'''

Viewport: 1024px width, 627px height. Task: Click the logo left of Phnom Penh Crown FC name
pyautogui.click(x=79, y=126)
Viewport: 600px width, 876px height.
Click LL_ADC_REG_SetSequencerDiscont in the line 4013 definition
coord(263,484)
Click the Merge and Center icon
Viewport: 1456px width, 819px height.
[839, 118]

'''
'''

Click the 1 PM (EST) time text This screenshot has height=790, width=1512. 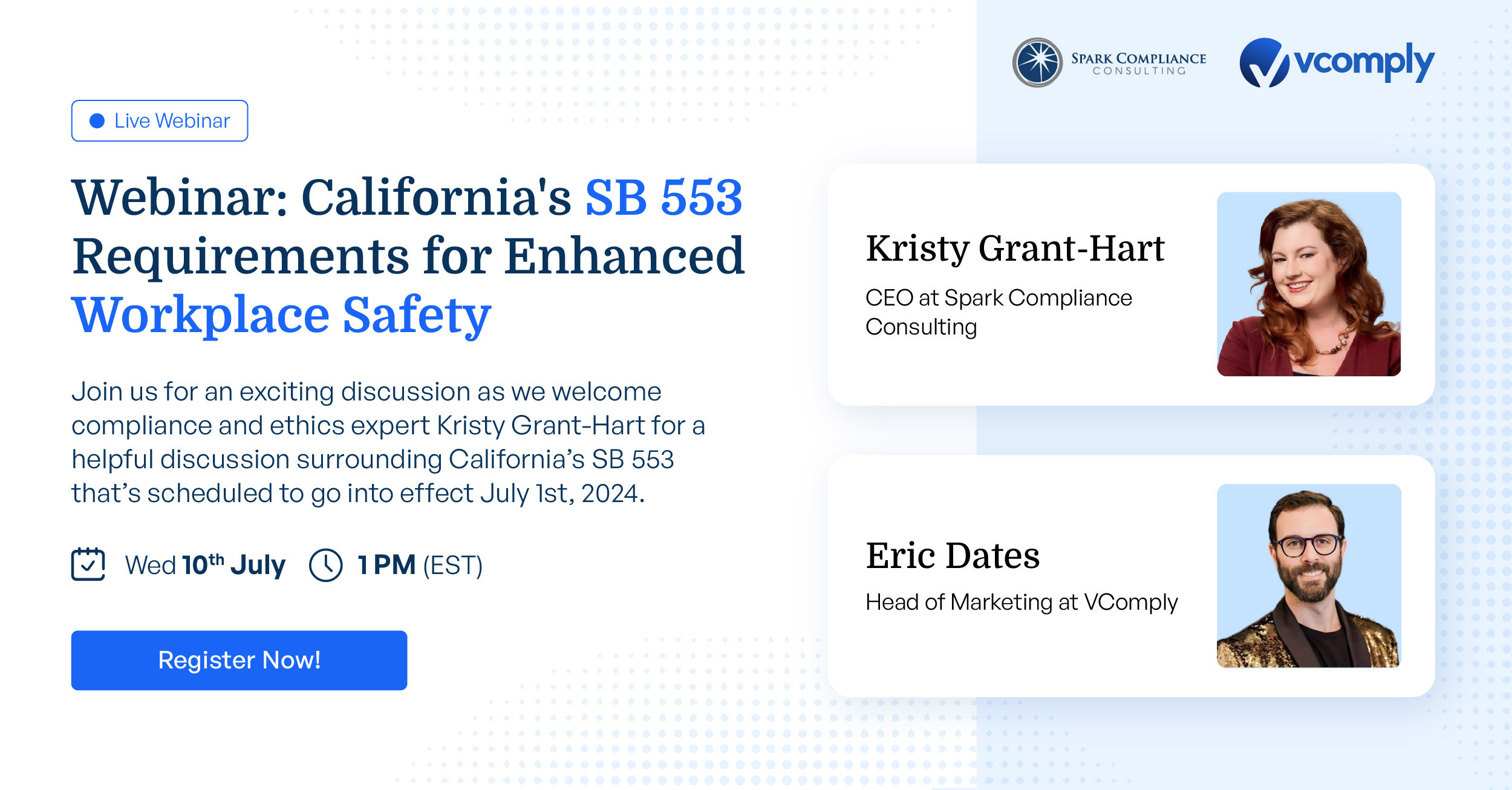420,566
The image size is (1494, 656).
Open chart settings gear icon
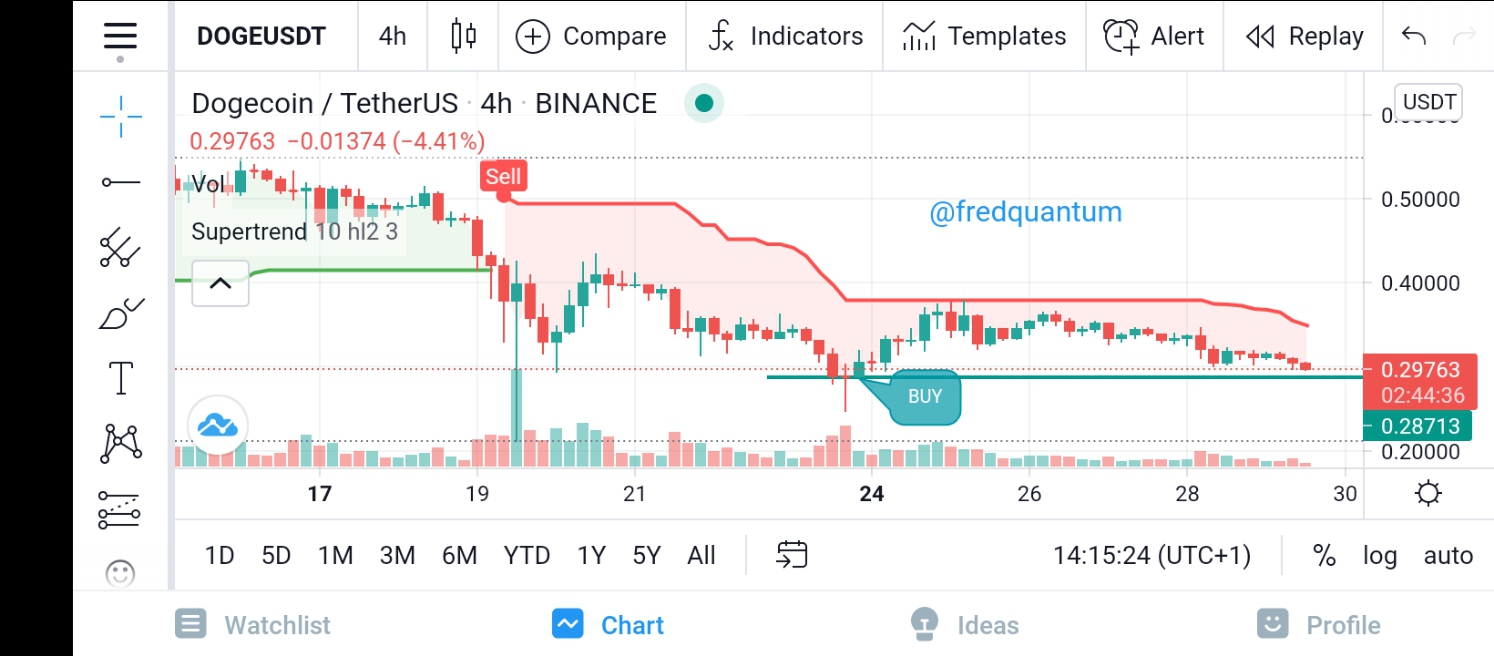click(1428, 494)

'''

§ **Instructions to follow**
Put the material from the line containing "Viewport: 1024px width, 627px" through the line containing "coord(263,484)", both included, into a numbered list, leaving out any blank lines.

§ **Solved problem**
1. Viewport: 1024px width, 627px height. Task: Click the logo left of Phnom Penh Crown FC name
2. pyautogui.click(x=79, y=126)
3. Viewport: 600px width, 876px height.
4. Click LL_ADC_REG_SetSequencerDiscont in the line 4013 definition
5. coord(263,484)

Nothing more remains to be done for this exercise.